Article

CTA and Stress Tests for Chest Pain Lead to Similar Clinical Outcomes

Figure 1. PROMISE results suggest that both the CTA and functional stress-test study groups experienced similar rates of heart attack or other serious event during the 2-year study follow-up period
Figure 2. PROMISE results suggest that CTA may offer the benefit of fewer unneeded invasive catheterizations. Only 3.4% of those in the CTA group compared with 4.3% of the stress-test group underwent the unneeded procedure

In the first head-to-head comparison of the clinical effectiveness of diagnostic tests for coronary artery disease, the relatively new technique of coronary computed tomographic angiography (CTA) was shown to perform as well as traditional stress tests in terms of future, major cardiac events. The new CTA technique also resulted in fewer unneeded catheterizations and less radiation exposure.

Dubbed the PROMISE trial, the study involved 10,003 patients at 193 centers across the United States and Canada. Study participants with symptoms such as chest pain were randomly assigned to receive either CTA or a functional stress test to evaluate the possibility of coronary artery disease. The particular stress test each participant received—exercise electrocardiogram, stress nuclear imaging, or stress echocardiogram—was selected by the team caring for the patient and was consistent with “standard of care” of the practice setting.
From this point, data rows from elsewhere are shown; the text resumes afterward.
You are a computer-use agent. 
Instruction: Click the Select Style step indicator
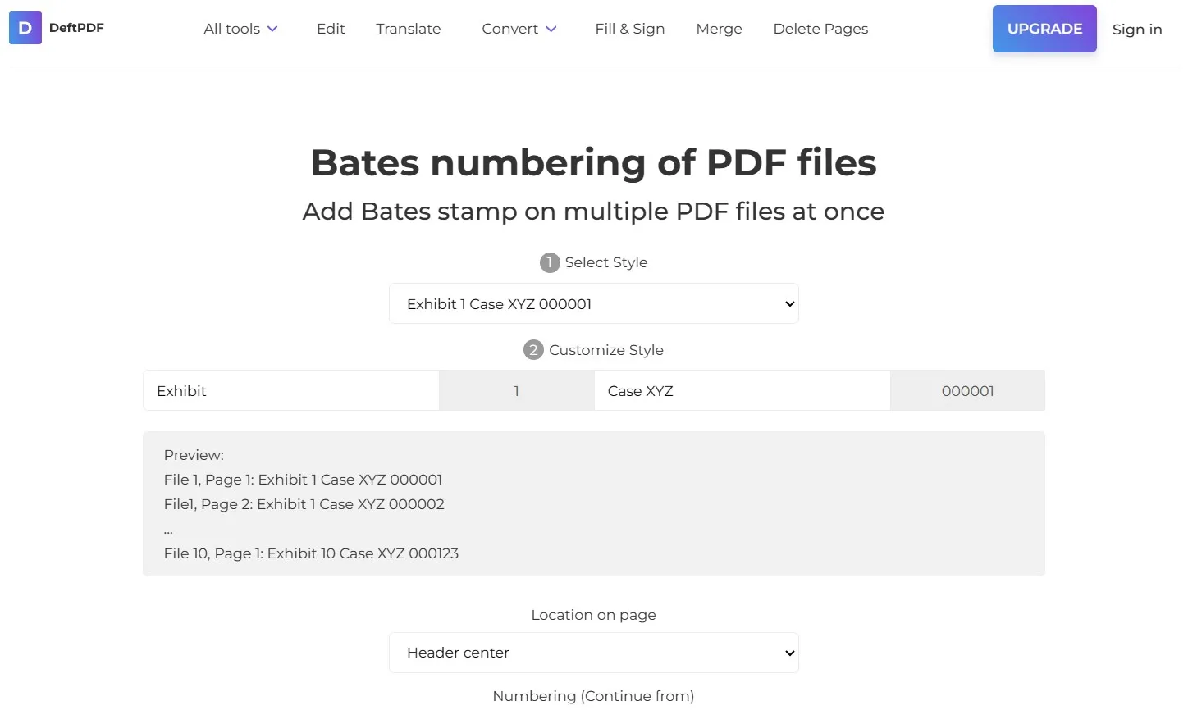coord(548,262)
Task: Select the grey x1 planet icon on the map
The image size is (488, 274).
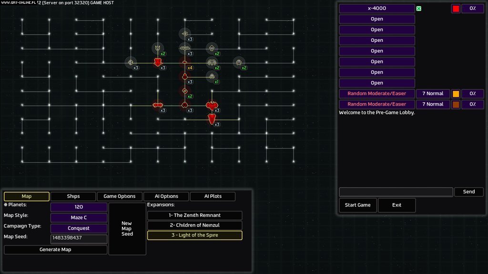Action: (213, 76)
Both CTA and stress tests resulted in low rates of serious outcomes; 3.3% of those who underwent CTA and 3.0% of those who underwent functional stress test experienced heart attack or another serious event during the 2-year follow-up period (Figure 1).
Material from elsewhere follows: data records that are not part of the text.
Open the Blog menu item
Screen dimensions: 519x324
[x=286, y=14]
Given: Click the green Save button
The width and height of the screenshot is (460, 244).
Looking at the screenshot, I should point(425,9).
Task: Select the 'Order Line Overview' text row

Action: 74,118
The results could be the first step toward greater acceptance and insurance coverage of CTAs for chest pain, according to lead study author, Pamela Douglas, MD, Geller professor of research in cardiovascular diseases at the Duke Clinical Research Institute. “The outcomes are excellent and similar regardless of which kind of diagnostic test you use. Patients should work with their doctors to determine the best test for them,” Douglas advises.

Douglas says that the researchers undertook the study because “the question has been whether CTA has the potential to reduce unnecessary invasive testing and improve outcomes because it is substantially more accurate in detecting important obstructive and nonobstructive coronary artery disease.”

She notes that the researchers were pleasantly surprised at the low rate of serious cardiac events in both sets of participants and that the number of events was so low in the stress-test participants that it would be difficult for a new test to improve on it. Compared with functional testing, CTA did not reduce the incidence of heart attacks, hospitalizations for unstable angina, major procedural complications, or death during a median of 25 months of follow-up, but it did seem to offer advantages in guiding follow-up testing.

Those who received CTA had fewer unneeded invasive catheterizations: just 3.4% of the CTA group had catheterizations that showed they were free of disease compared with 4.3% of the stress-test group (Figure 2). Radiation exposure was also lower for those in the CTA group than it was in those receiving nuclear tests.

A current drawback of CTA is that few insurers pay for it as a diagnostic test for suspected coronary artery disease related to chest pain, but the potential advantages in some situations suggested in this study could lead to greater acceptance.

“PROMISE establishes CTA as a viable alternative to stress testing for the evaluation of patients with suspected coronary disease,” says Udo Hoffman, MD, principal investigator of the PROMISE Imaging Core and director of cardiovascular imaging at Massachusetts General Hospital.

“Our study provides a real-world assessment of how testing in patients with chest pain has an impact on their subsequent health. We had very little high-quality evidence to guide decision making for how to evaluate these patients,” Douglas says. “The message for clinicians is that the outcomes are excellent and similar regardless of which kind of diagnostic test you use.”

Because CTA is a scan that uses fast imaging with intravenous dye to show blockages of the coronary arteries, it could become the test of choice when a clinician wants to view the structures around the heart.

The trial was funded by the National Heart, Lung, and Blood Institute. Results were presented at the March 2015 American College of Cardiology meeting and published online in the March 14, 2015, New England Journal of Medicine.